Dopamine (abbreviated as DA) is a neurotransmitter, a chemical messenger that is important for many things, including movement; Parkinson’s disease, for example, is a result of lost dopamine. It was thought for a long time that dopamine was only made in the brain. New studies show, however, that dopamine appears in the spinal cord, and may be related to micturition, the medical term for urination.
This link to bladder function is a new story in spinal cord injury research, with clinical potential. The work comes from Shaoping Hou, a scientist with Veronica Tom’s lab at Drexel.
Tom is interested in the biochemistry of regeneration; in 2015 we covered a study from her lab using a three-way strategy to a) reboot axon growth programming; b) clear out spinal cord scar; and c) seed the injury site with active matrix of peripheral nerve. More recently, we looked at early data from her lab showing that blocking a specific signal
The dopamine study begins with a complicated biology primer: tyrosine hydroxylase (TH) is an enzyme involved in the production of L-Dopa, which is a precursor, or set-up agent, for dopamine, which itself is a precursor for the essential neurotransmitters noradrenaline and adrenaline. TH cells were discovered in the lumbar cord. Dopamine is made there too. Could there be a link between TH, dopamine and bladder function? The title of the paper suggests that is the case: “Dopamine is produced in the rat spinal cord and regulates micturition reflex after spinal cord injury.”
From the paper:
Here we show that DA is produced in the rat spinal cord and modulates the bladder reflex. These results illustrate that DA is synthesized in the rat spinal cord; plasticity of lumbosacral tyrosine hydroxylase neurons following SCI may contribute to DA expression and modulate the spinal bladder reflex. ... thus, spinally-derived DA and receptors could be a novel therapeutic target to improve micturition recovery after SCI.

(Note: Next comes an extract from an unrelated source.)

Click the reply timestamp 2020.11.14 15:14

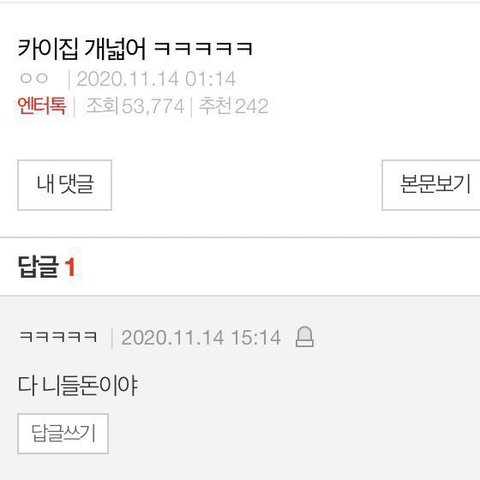(201, 337)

Hou used a complete spinal cord injury model to disconnect any bladder control coming from the brain, retaining only spinal neural circuitry. Injury knocks out bladder reflexes but there appears to be “remarkable plasticity” going on:
. . . over a few weeks, there is usually a partial recovery of urinary function via involuntary bladder and urethral reflexes. In the present study, we observed remarkable plasticity of lumbosacral TH neurons after SCI that contributed to a low level of sustained, local spinal DA expression. Furthermore, spinal DA receptors regulating bladder reflex are active, indicating that this spinally-derived DA modulates the recovered micturition function.
Following SCI, plasticity of lumbosacral TH neurons facilitates restoration of spinal bladder reflex pathways and appears to at least partly regulate spontaneously recovered urinary function.
... we posit that spinal TH neurons are a remnant of spinal circuits involved in pelvic visceral activity during development. In fact, we found numerous TH neurons and fibers in the autonomic region of lumbosacral cord in postnatal day 10 rats. While these neurons may not be a key part in micturition regulation in the naïve [uninjured] adult, after the SCI-induced loss of supraspinal DA-ergic [brain derived dopamine] control, they undergo plasticity and seem to play a larger role in urinary function.
The Hou-Tom paper notes that the increased number of neurons expressing TH in the lumbosacral cord after SCI is a “striking result:”
. . . these experiments demonstrate that DA is synthesized in the rat spinal cord. ... We have identified that spinally-derived DA regulates a recovered bladder reflex in SCI rats. Since multiple neurotransmitters are known to help control micturition, the spinal DA circuits, alone or in combination with other neurotransmitter systems, such as glutamate and serotonin, may prove to be a therapeutic approach to improve micturition and other pelvic functions after SCI.
Here’s Tom on the challenges ahead:
“There are a lot of unknowns with regards to which specific dopamine receptors are playing a role and need to be targeted. This is actually the topic of study for a new grant that was just awarded to Shaoping Hou. We are hopeful that once we get a clearer picture of what roles in micturition after a spinal cord injury the different dopamine receptors play, we will be able to specifically activate the receptors that facilitate voiding.”